The Auto-ID Lab has been working with Adelaide's Queen Elizabeth Hospital and the Hospital Research Foundation on a number of trials of the new technology, and hopes to begin trialling it with residential aged care providers as well. Dr Ranasinghe said there was also great potential for the technology in keeping older people in their own homes for longer.

This research is only part of a wider effort into researching what has been dubbed the “Internet of Things”, or the ability to connect objects in the physical world to digital information on the internet. The Adelaide Auto-ID Lab is one of several labs worldwide leading research efforts this research. It also works closely with GS1 to help it develop global standards for RFID traceability networks.

Posted in Aged Care

Comments   

# Cassandra 2013-07-24 13:33
My mother who passed away in a high care facility at age 80 was provided with a laser beam alarm beside her bed during the night. The bed was also lowered to the floor. My mother had Parkinson's Disease. The issue is not the lack of technology, it is the availability of a human staff member to attend to the patient. The alarms do not stop or prevent the actual fall. Even elderly people can fall quickly with or without a staff member beside the patient.
# Damith 2013-08-01 13:20
Yes I agree Cassandra.

But here is a bit of our thinking and our approach:

We also have a labour shortage and cost issues, this is also something we need to look at and that is why we are looking at other ways of responding such as: i) video links that can be used to check on the patient in the event of a high risk activity being performed so nurses are not rushing around from room to room for example; and ii) using robotic help (the first responders) to interact with the patient when we think that the patient is going to do something that might lead to a fall (so a more personalized approach to patients).

Also another key issue is that there is a lot of technology but, as I said in my presentation, they do NOT work well with older people and most have not even been tested on people per se. Clinical evidence says that pressure mats have false alarm rates of over 99%. So that is why we are conducting a pilot right now of our system at the Queen Elizabeth Hospital in South Australia to see how well our system works with frail older people.

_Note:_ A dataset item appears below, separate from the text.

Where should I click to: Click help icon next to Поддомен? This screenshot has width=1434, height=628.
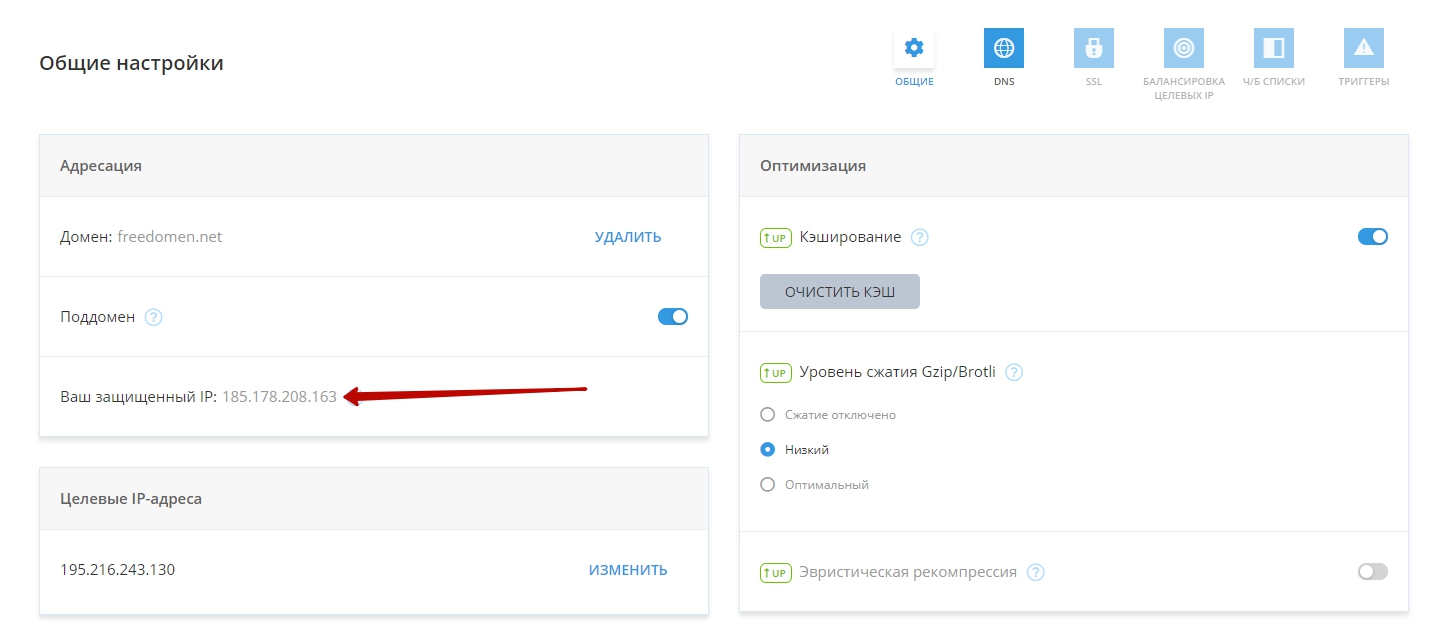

Then, having a technology that gives a lot of false alarms means that eventually nursing staff gets frustrated and stops paying attention.

Finally I would add that in the event of a fall having a monitor would allow a clinician to get to the patient quickly and to follow protocol to check their health.

So in summary: i) we have to address the labour shortage issue and technology can help; and ii) along with technology we also need to demonstrate that the technology works through clinical trials.
# Cassandra 2013-08-01 13:30
Can you email me privately cassm.jo@hotmail.com
so I can offer a response 1:1??
# KarenG 2015-05-08 23:50
Very interested in the results of the pilot.
Mother is in residential care and at the moment a family stays with her 24hrs a day when she has an acute confusional episode. This may be 4 days and nights for one family member who ultimately has to sleep but is concerned they may not hear her get out of bed in the wee wee hours of the morning. Insufficient staff to offer this degree of surveillance and no way the family want chemical or physical restraint used for acute confusion.
# Cassandra 2015-05-09 14:51
I understand about family staying with their loved ones in aged care. Family involvement is paramount and often overlooked by managers in these facilities.
Video links sit in the privacy/confide ntiality space. Falls can occur in a split second with or without staff.
There will never be 1:1 ratio staff:patient.
Chemical restraining is shocking and one drug utilised for this purpose is banned in USA and UK but prescribed in Australia.
Due to my mother's Parkinson's Disease, she had a waist restraint when no 1:1 care with family and private carers/nurses during the day. If not, she would have had more falls than she had without it. If waist restraint care plans are not managed according to the law, the facility is negligent and patient is "assaulted".
The laser beam along the edge of her bed, lowered right to the floor once brilliant and not confronting at all.
Should be looked into by academics further and ask relatives.